Akhir tahun menjadi saat yang tepat untuk melakukan refleksi diri, beberapa rekomendasi hal-hal yang bisa direfleksikan dalam ajaran agama Islam sebagai berikut:
- Hubungan dengan Allah ﷻ
Hubungan dengan Allah k juga disebut dengan hablun minallâh, apakah ibadah kita selama ini dilakukan secara konsisten? Sejauh mana kita menjaga kualitas salat, zikir, dan pembacaan Al Qur’an? Walaupun aktivitas dunia sering menyita perhatian, umat Islam diajak untuk kembali memperbaiki prioritas hidup dan hubungannya dengan sang Maha Pencipta.[2]
- Hubungan dengan Sesama Manusia
Penyebutan ini juga dikenal dengan hablun minannâs, relasi sosial sering kali menjadi cerminan keimanan. Konflik kecil, prasangka, dan ketidakpedulian terhadap lingkungan sosial perlu dievaluasi. Karena salah satu tantangan dari masa sekarang tidak hanya hal yang berkaitan dengan perubahan intelektual, tetapi juga peningkatan sensitivitas sosial, dengan kata lain memiliki kepekaan sosial berupa kemampuan untuk merasakan, memahami, dan merespons secara tepat terhadap situasi, perasaan, dan kebutuhan orang lain di sekitarnya.[3]
- Hubungan dengan Diri Sendiri
Muhasabah juga berhubungan dengan bagaimana seseorang menghargai dirinya, kesehatannya, kewarasannya, serta pendalaman spiritualnya. Dalam konteks masyarakat tekanan hidup kerap membuat manusia kehilangan arah. Refleksi akhir tahun dapat membantu membangun kembali kesadaran diri spiritual dan mental.
Akhir Tahun sebagai Momentum Muhasabah Diri
Banyak orang menjadikan akhir tahun sebagai momen untuk membuat resolusi. Dalam konteks Islam, resolusi bukan hanya tentang target duniawi seperti karier atau finansial, tetapi juga pembaruan niat dan orientasi ibadah. Untuk mencapainya perlu adanya muhasabah diri, sebagaimana menurut Ibnu Qayyim muhasabah terbagi menjadi dua bentuk utama, yaitu muhasabah sebelum melakukan suatu perbuatan dan muhasabah setelah perbuatan tersebut dilakukan.

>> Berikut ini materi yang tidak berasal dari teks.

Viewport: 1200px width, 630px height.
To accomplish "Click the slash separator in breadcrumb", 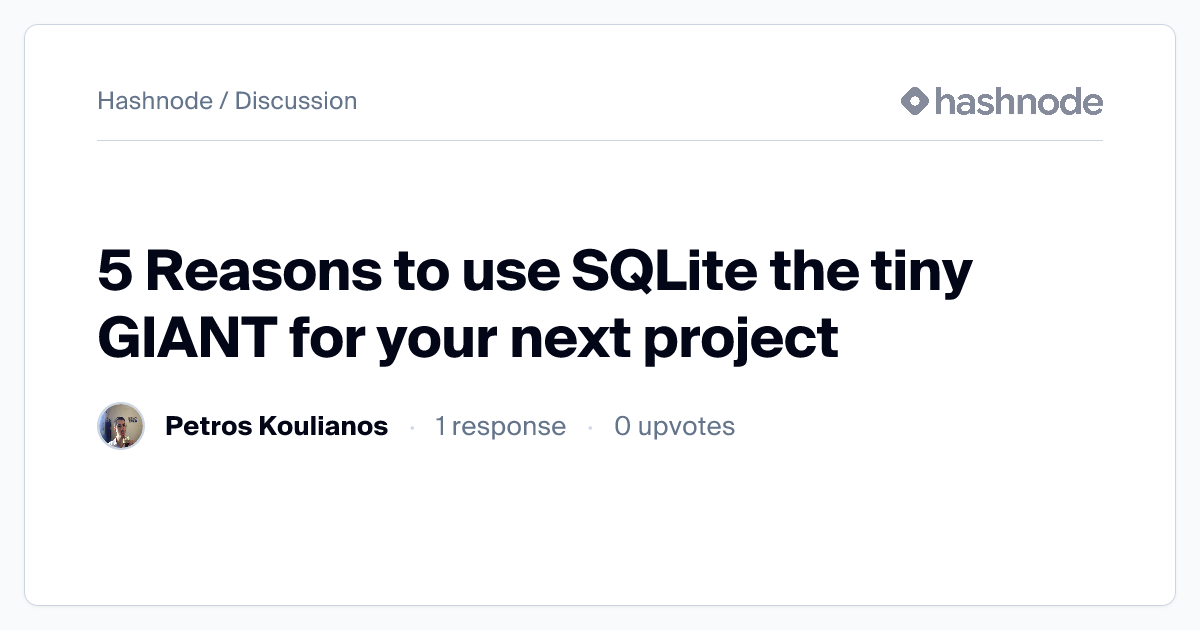I will point(224,101).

- Muhasabah Sebelum Beramal
Muhasabah ini dilakukan dengan cara menahan diri sejenak sebelum bertindak, tidak tergesa-gesa melaksanakan suatu perbuatan hingga jelas baginya apakah perbuatan tersebut membawa kemaslahatan atau justru sebaliknya. Al-Hasan al-Bashri berkata, “Semoga Allah merahmati seorang hamba yang berhenti sejenak ketika terlintas dalam pikirannya suatu perbuatan. Jika perbuatan itu merupakan ketaatan kepada Allah, maka ia melaksanakannya, dan jika bukan, maka ia meninggalkannya.”
Hal ini selaras dengan firman Allah ﷻ
وَمَا تَشَآءُونَ إِلَّآ أَن يَشَآءَ ٱللَّهُ رَبُّ ٱلْعَٰلَمِينَ
“Dan kamu tidak dapat menghendaki (sesuatu) kecuali apabila dikehendaki oleh Allah, Tuhan seluruh alam.” (QS At-Takwîr [81]: 29).
- Muhasabah setelah beramal
Muhasabah jenis ini mencakup tiga bentuk introspeksi diri.
Pertama, mengevaluasi amalan ketaatan yang berkaitan dengan hak-hak Allah ﷻ, dengan menilai apakah ketaatan tersebut telah dilakukan sesuai dengan tuntunan dan kehendak-Nya atau masih terdapat kekurangan.
Kedua, melakukan introspeksi terhadap perbuatan-perbuatan yang sebenarnya lebih baik ditinggalkan daripada dilakukan, sehingga seseorang dapat memperbaiki sikap dan pilihannya ke depan.
Ketiga, melakukan muhasabah terhadap perkara-perkara yang bersifat mubah atau telah menjadi kebiasaan, dengan mempertanyakan tujuan di balik perbuatan tersebut. Apakah ia dilakukan semata-mata untuk mengharap ridhâ Allah k dan kehidupan akhirat sehingga mendatangkan keberuntungan, atau justru tanpa niat yang benar sehingga berpotensi mendatangkan kerugian.[4]
Akhir tahun memang hanya penanda waktu, tetapi bagi manusia, ia menyediakan ruang emosional dan psikologis untuk memulai kembali. Dalam perspektif Islam, muhasabah adalah sarana untuk memperbaiki diri, mempertebal iman, dan menata masa depan dengan nilai-nilai yang lebih kuat. Dengan menggabungkan refleksi pribadi, komitmen spiritual, dan kepedulian sosial, umat Islam dapat menjadikan akhir tahun sebagai momentum untuk melangkah lebih baik. Perubahan diri adalah bagian dari perjalanan panjang menuju pribadi beradab, moderat, dan berorientasi pada kemaslahatan. Semoga kita memasuki tahun yang baru dengan hati yang lebih jernih, iman yang lebih kuat, serta tekad untuk memberi manfaat bagi sesama. Âmîn.
Maraji’ :
[1] Rina Ariani dan Mahyudin Ritonga. “Analisis Pembinaan Karakter: Membangun Transformasi Insan Kamil Menurut Pemikiran Imam Al-Ghazali.” dalam JIMPI: Jurnal Inovatif Manajemen Pendidikan Agama Islam, Volume. 3. No. 2. Tahun 2024. h. 174-187.
[2] Artikel Hidayatullah. “Refleksi Diri dan Dekat dengan Allah.”
https://ibshidayatullah.sch.id/refleksi-diri-dan-dekat-dengan-allah/. Diakses pada tanggal 17 Desember 2025.
[3] Indra. “Analisis Hubungan Islam, Spritualitas, dan Perubahan Sosial.” dalam Tsaqafah: Jurnal Peradaban Islam. Volume. 14. No. 2. Tahun 2018. h. 348-362.
[4] Muru’atul Afifah dan Irma Nur ‘Aini. “Penerapan Muhasabah Diri untuk Meningkatkan Kualitas Akhlak Mahasantri Putri Idia Prenduan.” dalam Jurnal JURRAFI. Volume. 2. No. 1. Tahun 2023. h. 144-166.